━━ Information shown

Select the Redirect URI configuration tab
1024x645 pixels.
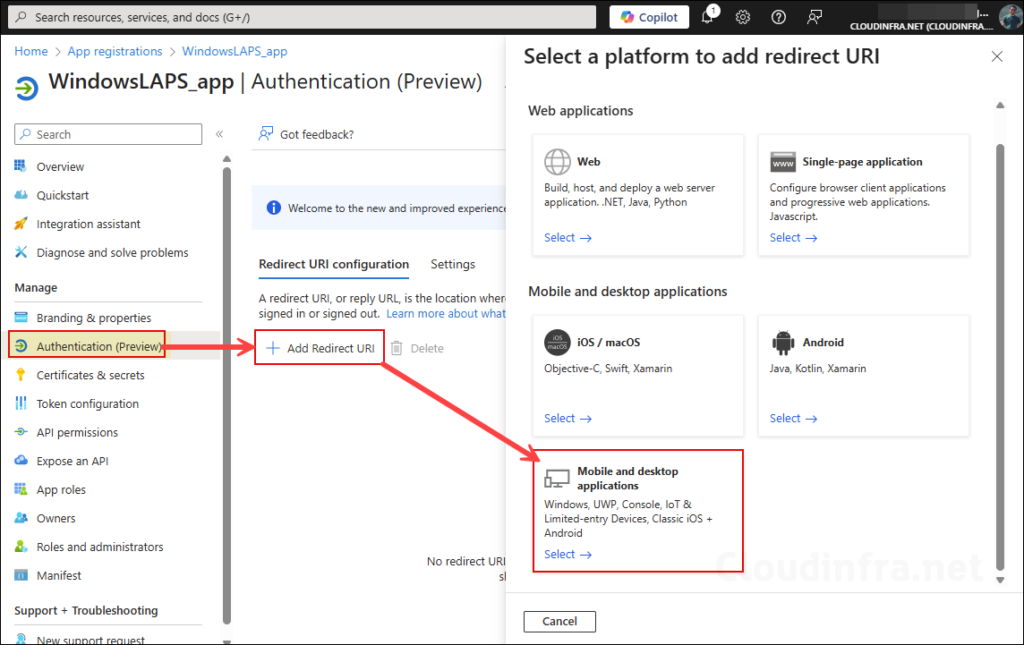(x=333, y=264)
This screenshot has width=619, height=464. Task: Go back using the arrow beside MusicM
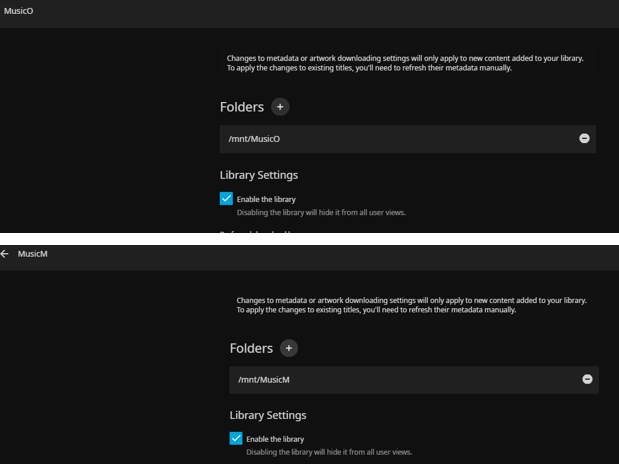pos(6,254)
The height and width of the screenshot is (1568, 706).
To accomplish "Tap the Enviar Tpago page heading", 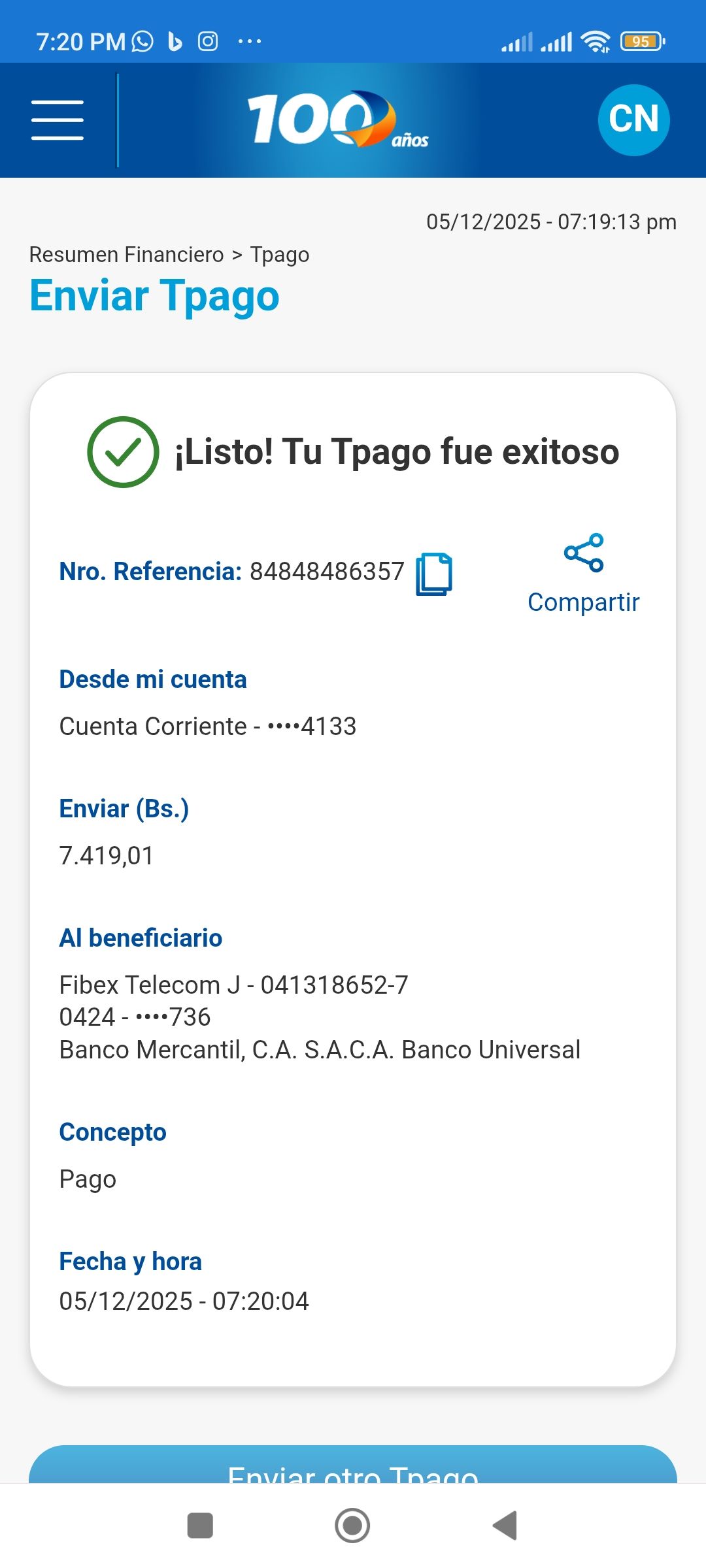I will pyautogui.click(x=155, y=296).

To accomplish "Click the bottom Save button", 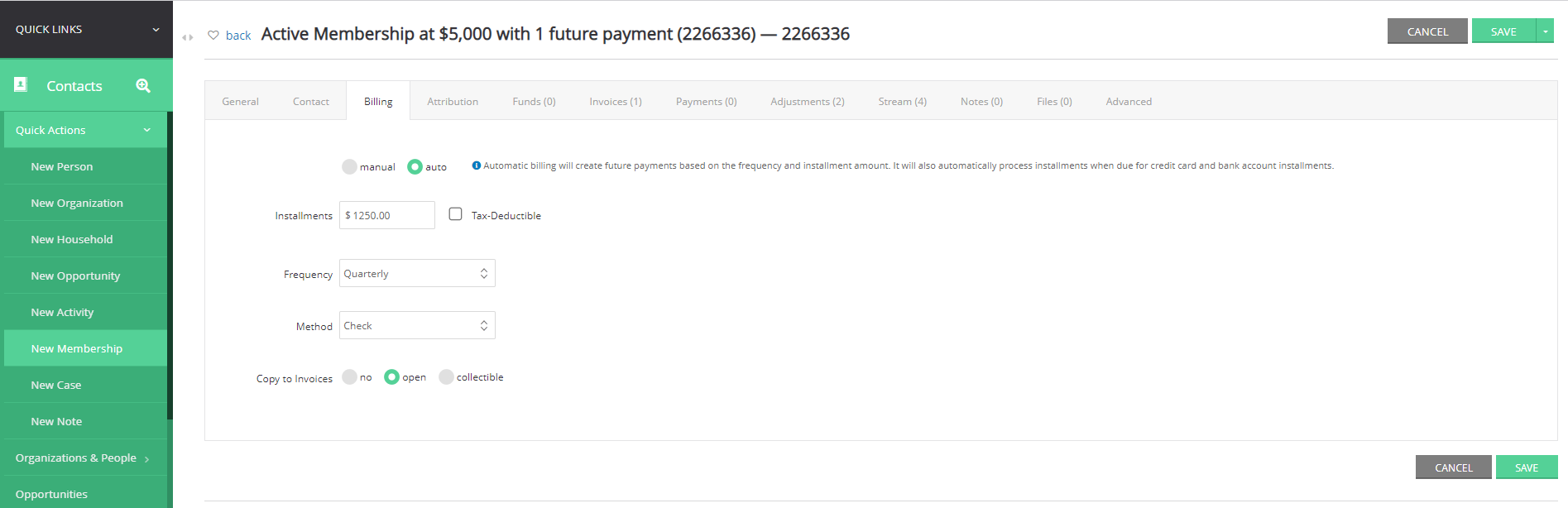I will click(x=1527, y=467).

━━━━

▶ _Exercise details_: Quote only what lies between the first line of the records and the line containing "The height and", please, including both lines and excluding images.

▶ _Reply_:
Select the Redirect URI configuration tab
1024x645 pixels.
(x=333, y=264)
This screenshot has width=619, height=464. Task: Go back using the arrow beside MusicM
pos(6,254)
The height and width of the screenshot is (1568, 706).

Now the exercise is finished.